» **Data to use**:
►

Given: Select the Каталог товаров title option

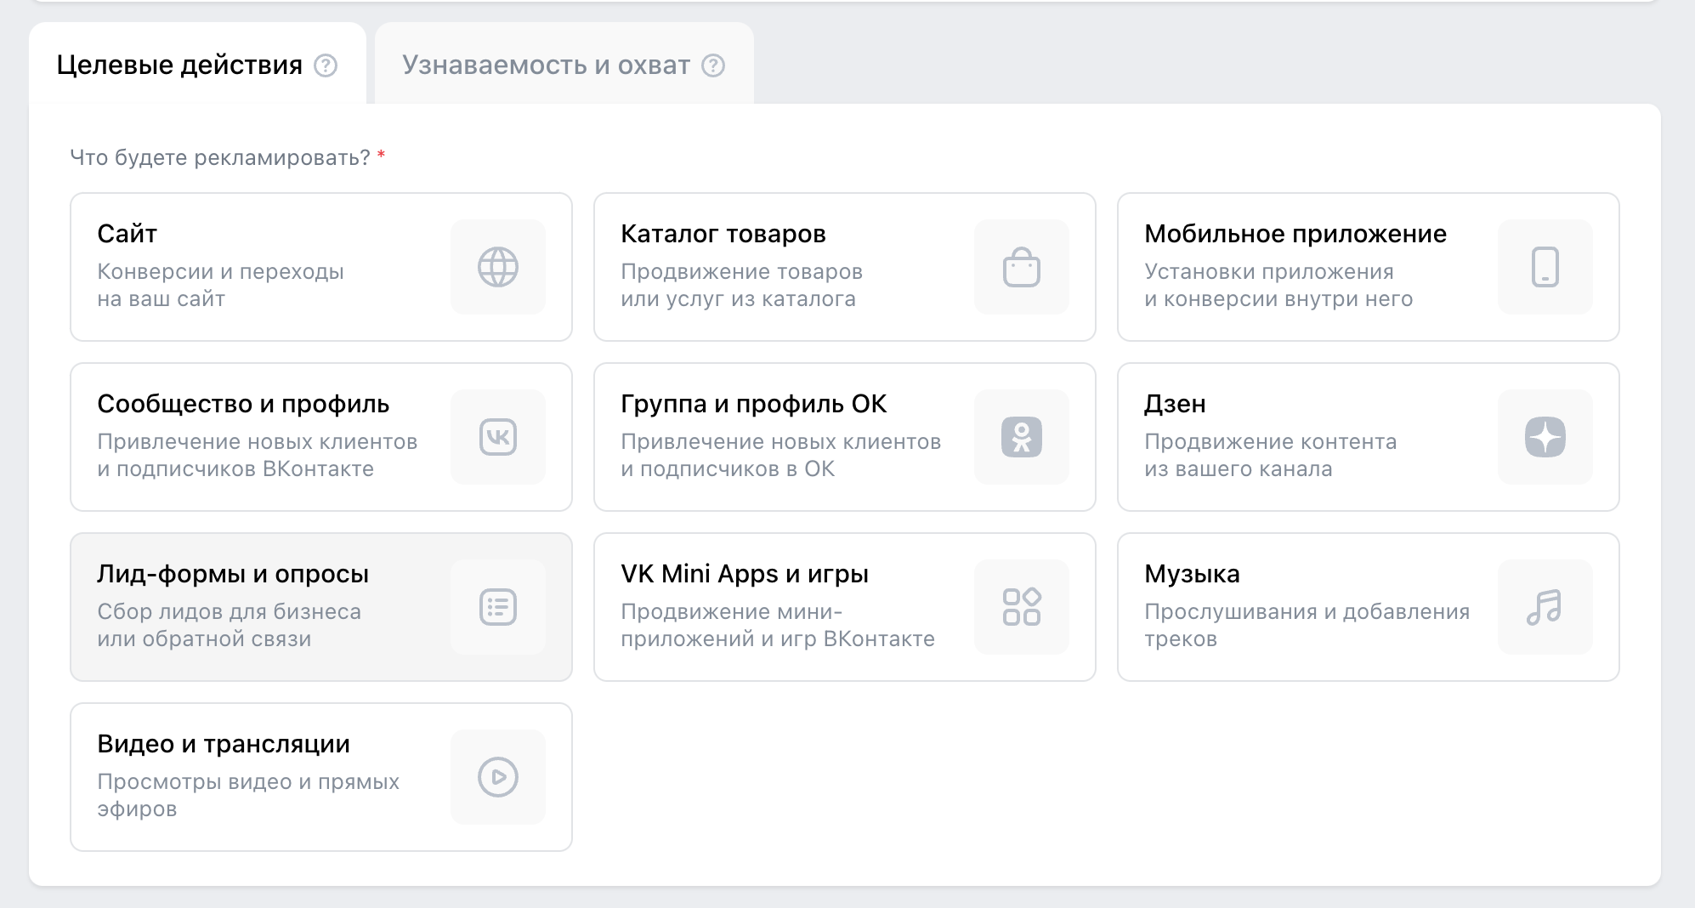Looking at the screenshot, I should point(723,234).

◄
►

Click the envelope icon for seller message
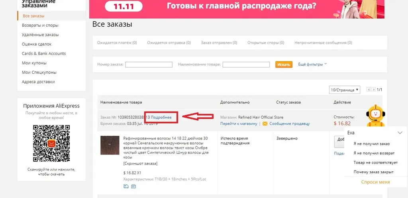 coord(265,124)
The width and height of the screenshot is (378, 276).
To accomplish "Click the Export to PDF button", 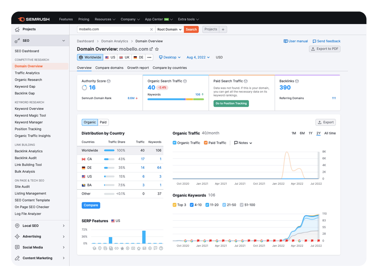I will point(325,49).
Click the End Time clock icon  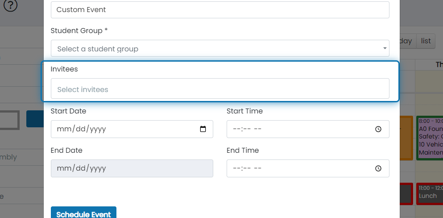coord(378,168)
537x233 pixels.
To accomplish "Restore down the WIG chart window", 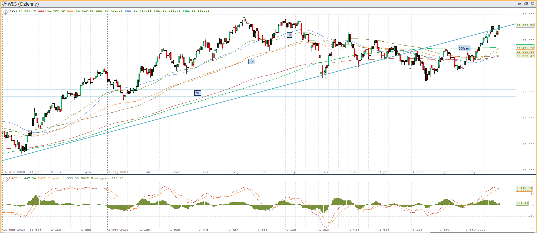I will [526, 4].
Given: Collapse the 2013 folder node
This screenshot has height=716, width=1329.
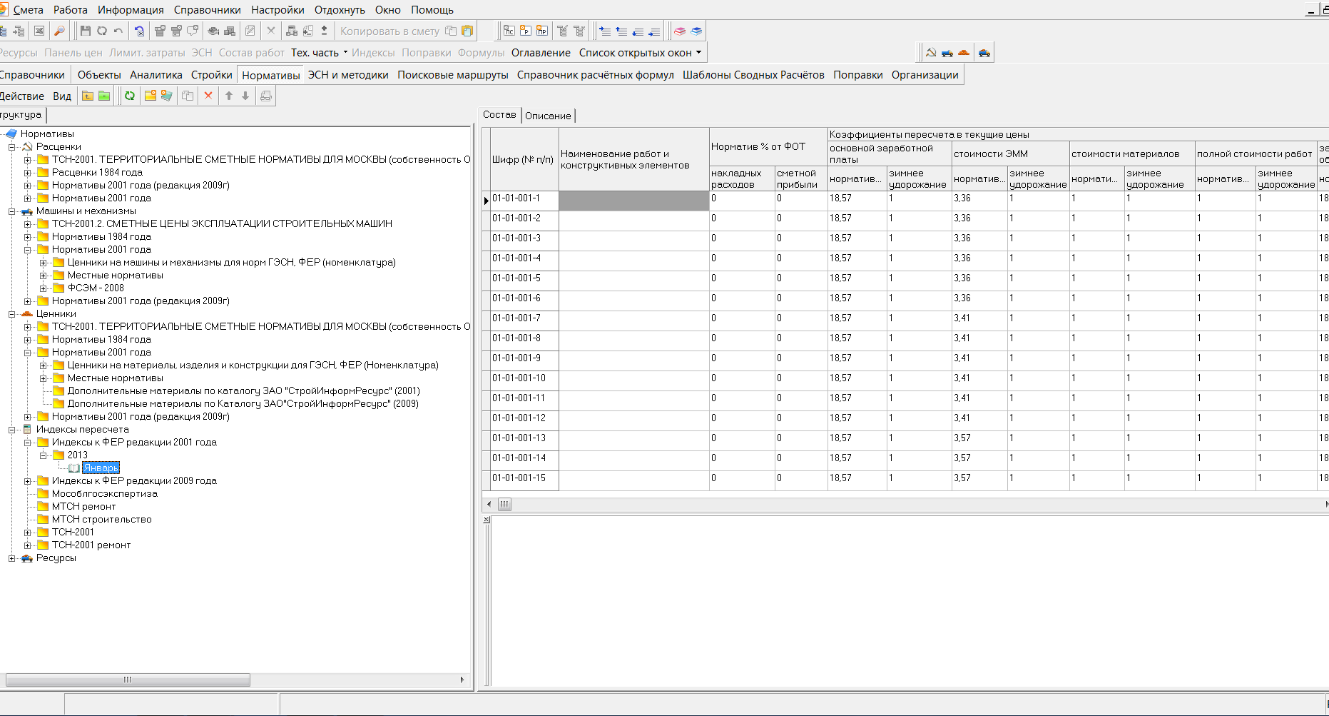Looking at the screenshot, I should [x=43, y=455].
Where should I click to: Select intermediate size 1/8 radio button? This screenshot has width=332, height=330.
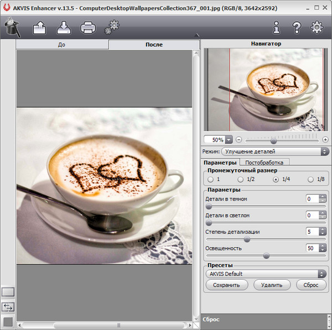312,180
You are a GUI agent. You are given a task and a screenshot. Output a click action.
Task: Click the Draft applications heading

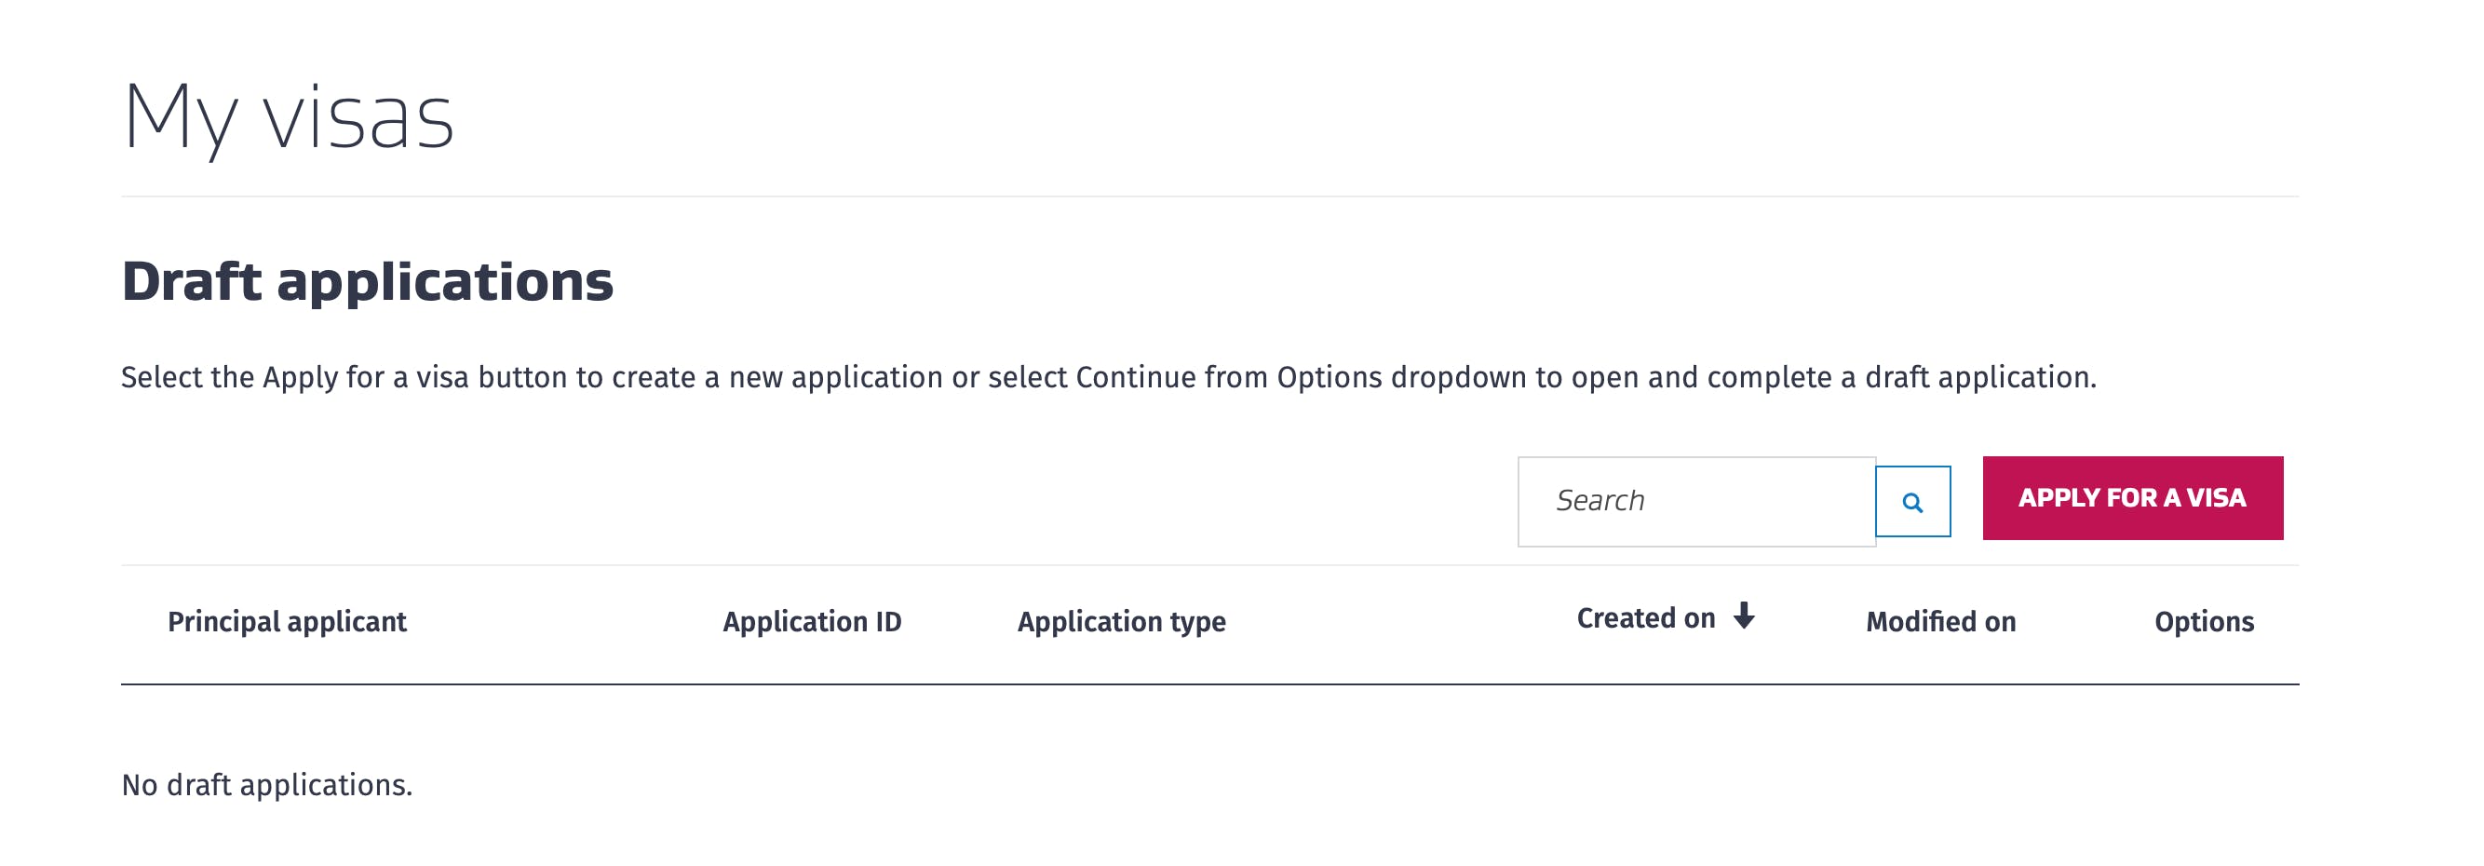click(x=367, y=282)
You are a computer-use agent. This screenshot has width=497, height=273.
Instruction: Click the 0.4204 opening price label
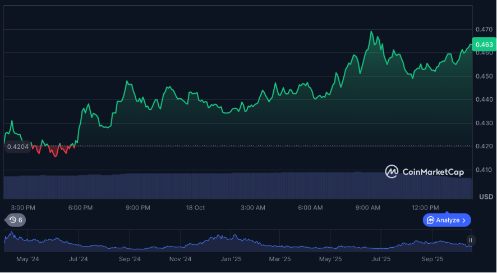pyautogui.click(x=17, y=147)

◄
►

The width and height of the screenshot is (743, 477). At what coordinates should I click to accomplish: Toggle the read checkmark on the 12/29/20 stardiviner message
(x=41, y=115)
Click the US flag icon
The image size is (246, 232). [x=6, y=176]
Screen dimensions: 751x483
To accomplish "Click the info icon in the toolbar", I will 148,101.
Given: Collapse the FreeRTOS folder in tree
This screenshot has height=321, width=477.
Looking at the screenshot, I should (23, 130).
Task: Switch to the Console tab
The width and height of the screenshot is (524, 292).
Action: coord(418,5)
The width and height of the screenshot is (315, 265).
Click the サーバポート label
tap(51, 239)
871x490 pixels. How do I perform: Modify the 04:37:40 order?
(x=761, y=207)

◄

» **What needs to be done**: All lines containing "agent" in the material above should appear in your reply, copied exactly.

» **Written answer**:
You are a GUI agent. You are given a task and a screenshot. Output a click action.
You are a computer-use agent. This screenshot has width=497, height=273.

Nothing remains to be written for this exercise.